Abstract
ABSTRACTPredictable Failure over Uncertain Success: VIP Extrapolation Study
The Visual Inverted Pendulum (VIP) task, in which participants stabilize a visually animated unstable inverted pendulum with a joystick, is a reductionist model for studying postural control. This paradigm minimizes low-level sensory reflexes to isolate the role of higher-level processes during continuous balancing. The driven pendulum's deterministic yet unpredictable behavior necessitates constant intervention amid inherent sensorimotor delays, implying that predictive mechanisms are critical for proficiency. This dissertation investigates the development of predictive internal models – internal representations of the VIP's dynamics and the joystick's response properties – and the behavioral strategies these models enable. In Chapter One, I introduce the background literature that led to my hypothesis that such models are honed through error-based learning to forecast key kinematic landmarks along the pendulum's trajectory.In Chapter Two, I describe the use of inverted pendulum simulations to characterize its behavior and identify scenarios suited for probing predictive capabilities. To quantify the quality of stabilizing joystick maneuvers, further simulations generated scenario-specific solution manifolds by decomposing joystick maneuvers into magnitude, onset, and duration parameters. This parameterization allows profiling the parameter combinations participants select before and after training, thereby characterizing strategic shifts as they learn to predict pendulum outcomes.
To effectively utilize these scenarios, a novel approach transformed the continuous VIP task into a series of discrete, repeatable trials. As detailed in Chapter Three, these scenarios were designed around the pendulum’s separatrix with varying difficulty levels to enhance sensitivity to changes in predictive accuracy. Participants completed these probe trials before and after VIP training and had two tasks. In each trial, they viewed a briefly visible pendulum trajectory and were required to first predict its outcome as a passive observer and subsequently on a separate block of trials, generate a joystick maneuver to stabilize it at its direction of balance.
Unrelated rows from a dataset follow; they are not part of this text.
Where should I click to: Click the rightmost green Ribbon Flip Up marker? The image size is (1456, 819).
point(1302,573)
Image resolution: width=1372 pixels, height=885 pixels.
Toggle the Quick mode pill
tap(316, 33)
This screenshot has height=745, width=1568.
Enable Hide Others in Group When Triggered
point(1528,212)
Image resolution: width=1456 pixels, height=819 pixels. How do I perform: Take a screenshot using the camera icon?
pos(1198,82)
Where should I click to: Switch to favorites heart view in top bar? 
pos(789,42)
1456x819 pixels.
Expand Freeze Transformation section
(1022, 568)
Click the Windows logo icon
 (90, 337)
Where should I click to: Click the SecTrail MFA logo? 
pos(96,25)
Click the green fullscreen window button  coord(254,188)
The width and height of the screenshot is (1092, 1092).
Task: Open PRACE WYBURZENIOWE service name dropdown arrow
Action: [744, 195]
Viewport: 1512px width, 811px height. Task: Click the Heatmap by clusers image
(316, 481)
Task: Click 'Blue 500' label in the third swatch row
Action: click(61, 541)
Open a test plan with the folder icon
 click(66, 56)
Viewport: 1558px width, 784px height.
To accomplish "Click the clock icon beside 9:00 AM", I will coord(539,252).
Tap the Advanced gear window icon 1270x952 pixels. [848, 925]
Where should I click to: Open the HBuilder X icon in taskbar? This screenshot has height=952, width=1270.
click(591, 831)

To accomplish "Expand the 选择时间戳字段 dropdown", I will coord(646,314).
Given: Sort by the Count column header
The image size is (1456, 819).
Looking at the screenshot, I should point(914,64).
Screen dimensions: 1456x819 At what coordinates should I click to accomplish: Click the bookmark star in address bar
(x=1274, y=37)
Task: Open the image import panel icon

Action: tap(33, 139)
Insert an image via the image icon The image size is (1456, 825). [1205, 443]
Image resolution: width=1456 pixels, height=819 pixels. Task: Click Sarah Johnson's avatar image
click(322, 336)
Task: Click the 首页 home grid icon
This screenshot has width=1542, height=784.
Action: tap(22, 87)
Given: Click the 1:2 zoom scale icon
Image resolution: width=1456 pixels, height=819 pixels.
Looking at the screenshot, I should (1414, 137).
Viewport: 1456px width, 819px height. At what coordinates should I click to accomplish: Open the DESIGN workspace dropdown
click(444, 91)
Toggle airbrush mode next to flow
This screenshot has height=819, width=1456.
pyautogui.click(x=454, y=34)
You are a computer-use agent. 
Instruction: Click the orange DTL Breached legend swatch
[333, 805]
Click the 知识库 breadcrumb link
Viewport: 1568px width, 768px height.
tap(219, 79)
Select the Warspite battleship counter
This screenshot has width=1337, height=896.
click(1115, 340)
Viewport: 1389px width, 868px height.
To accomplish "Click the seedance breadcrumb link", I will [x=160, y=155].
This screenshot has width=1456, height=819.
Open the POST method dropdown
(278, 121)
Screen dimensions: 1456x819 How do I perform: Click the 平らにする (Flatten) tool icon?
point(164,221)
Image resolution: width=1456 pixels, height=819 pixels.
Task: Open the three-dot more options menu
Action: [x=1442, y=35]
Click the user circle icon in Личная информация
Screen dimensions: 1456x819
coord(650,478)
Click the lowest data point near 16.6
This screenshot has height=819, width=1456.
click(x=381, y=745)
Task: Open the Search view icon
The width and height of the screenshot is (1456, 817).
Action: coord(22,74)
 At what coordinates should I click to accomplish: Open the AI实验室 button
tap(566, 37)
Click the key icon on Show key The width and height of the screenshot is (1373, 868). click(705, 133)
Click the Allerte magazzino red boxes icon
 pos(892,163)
In Chapter Four, I tested the hypotheses that, following VIP training, participants would demonstrate: 1) The speed and accuracy of perceived IP destiny in probe trials will improve, 2) The speed and accuracy of motor adjustments of IP destiny will improve, and 3) the optimality of motor adjustments of IP destiny in probe trials will improve.
The results for perceptual judgments strongly aligned with predictions, showing significant – though differential – improvements in speed and accuracy across scenarios. In contrast, motor adjustments yielded a more complex pattern. While their initiation became considerably faster, accuracy improvements were confined to lower-difficulty scenarios. Furthermore, post-training motor optimality revealed that for high-difficulty scenarios, adjustments deviated further from the solution manifold, whereas for lower difficulties, parameter shifts suggested a strategic sensitivity to trade-offs between certainty and performance.
Collectively, these findings demonstrate that discrete VIP scenarios enable focused investigation of predictive control, and that predictive mechanisms honed through error-based learning are essential for sustained stabilization. The dissociation between refined perception and more complex motor strategic shifts reveals how users navigate time constraints and uncertainty. Implications for this work and future directions are discussed.